Stored records
..........

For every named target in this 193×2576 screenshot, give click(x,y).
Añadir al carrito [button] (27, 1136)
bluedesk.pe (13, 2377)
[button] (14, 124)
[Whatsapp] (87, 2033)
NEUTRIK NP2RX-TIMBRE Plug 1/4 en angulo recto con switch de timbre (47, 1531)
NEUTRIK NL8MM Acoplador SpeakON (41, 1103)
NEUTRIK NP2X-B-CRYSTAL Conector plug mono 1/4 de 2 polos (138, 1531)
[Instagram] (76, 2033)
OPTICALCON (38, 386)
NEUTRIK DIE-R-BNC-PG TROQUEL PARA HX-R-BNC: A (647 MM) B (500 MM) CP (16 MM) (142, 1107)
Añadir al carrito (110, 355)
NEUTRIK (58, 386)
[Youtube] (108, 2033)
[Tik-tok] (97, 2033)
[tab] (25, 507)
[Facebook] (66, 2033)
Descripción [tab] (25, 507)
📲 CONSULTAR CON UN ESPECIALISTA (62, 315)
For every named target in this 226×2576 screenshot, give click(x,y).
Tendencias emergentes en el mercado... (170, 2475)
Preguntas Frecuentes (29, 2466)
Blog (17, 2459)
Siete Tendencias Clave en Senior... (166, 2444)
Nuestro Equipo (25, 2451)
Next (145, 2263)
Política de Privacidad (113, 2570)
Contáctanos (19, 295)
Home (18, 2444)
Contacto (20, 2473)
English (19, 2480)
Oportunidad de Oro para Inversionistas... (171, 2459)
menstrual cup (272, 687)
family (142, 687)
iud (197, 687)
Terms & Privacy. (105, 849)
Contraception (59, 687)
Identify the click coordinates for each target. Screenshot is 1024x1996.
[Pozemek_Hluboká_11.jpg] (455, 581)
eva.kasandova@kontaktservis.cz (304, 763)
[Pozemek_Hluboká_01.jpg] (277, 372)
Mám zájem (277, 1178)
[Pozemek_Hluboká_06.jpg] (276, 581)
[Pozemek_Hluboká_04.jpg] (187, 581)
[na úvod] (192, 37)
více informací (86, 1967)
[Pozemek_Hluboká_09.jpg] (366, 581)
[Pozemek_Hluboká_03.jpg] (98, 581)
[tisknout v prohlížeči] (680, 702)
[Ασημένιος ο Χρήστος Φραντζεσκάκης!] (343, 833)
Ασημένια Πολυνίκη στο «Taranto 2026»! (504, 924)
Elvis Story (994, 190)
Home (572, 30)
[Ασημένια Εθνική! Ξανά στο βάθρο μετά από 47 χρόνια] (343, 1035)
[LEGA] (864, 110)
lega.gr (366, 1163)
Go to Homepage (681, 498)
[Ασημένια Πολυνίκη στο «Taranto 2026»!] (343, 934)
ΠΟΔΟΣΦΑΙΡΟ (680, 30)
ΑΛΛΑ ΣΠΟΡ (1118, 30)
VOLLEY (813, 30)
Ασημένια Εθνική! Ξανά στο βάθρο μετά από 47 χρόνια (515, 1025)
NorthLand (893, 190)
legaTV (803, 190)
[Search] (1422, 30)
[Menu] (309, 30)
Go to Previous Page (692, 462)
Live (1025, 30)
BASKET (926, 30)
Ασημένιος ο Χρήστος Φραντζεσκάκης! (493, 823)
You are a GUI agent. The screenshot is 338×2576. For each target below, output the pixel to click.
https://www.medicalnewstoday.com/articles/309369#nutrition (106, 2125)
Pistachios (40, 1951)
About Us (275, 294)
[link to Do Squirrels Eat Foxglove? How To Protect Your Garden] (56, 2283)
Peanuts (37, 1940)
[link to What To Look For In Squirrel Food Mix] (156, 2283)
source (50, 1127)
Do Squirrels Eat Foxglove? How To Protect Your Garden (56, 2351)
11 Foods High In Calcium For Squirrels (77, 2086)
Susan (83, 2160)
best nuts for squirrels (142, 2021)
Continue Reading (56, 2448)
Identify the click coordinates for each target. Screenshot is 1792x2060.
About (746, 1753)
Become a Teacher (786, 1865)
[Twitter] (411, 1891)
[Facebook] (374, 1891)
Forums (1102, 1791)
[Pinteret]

..........

Try it: What lines above hold the word "Ασημένια"? Pull each one out.

Answer space:
Ασημένια Πολυνίκη στο «Taranto 2026»! (504, 924)
[Ασημένια Εθνική! Ξανά στο βάθρο μετά από 47 χρόνια] (343, 1035)
[Ασημένια Πολυνίκη στο «Taranto 2026»!] (343, 934)
Ασημένια Εθνική! Ξανά στο βάθρο μετά από 47 χρόνια (515, 1025)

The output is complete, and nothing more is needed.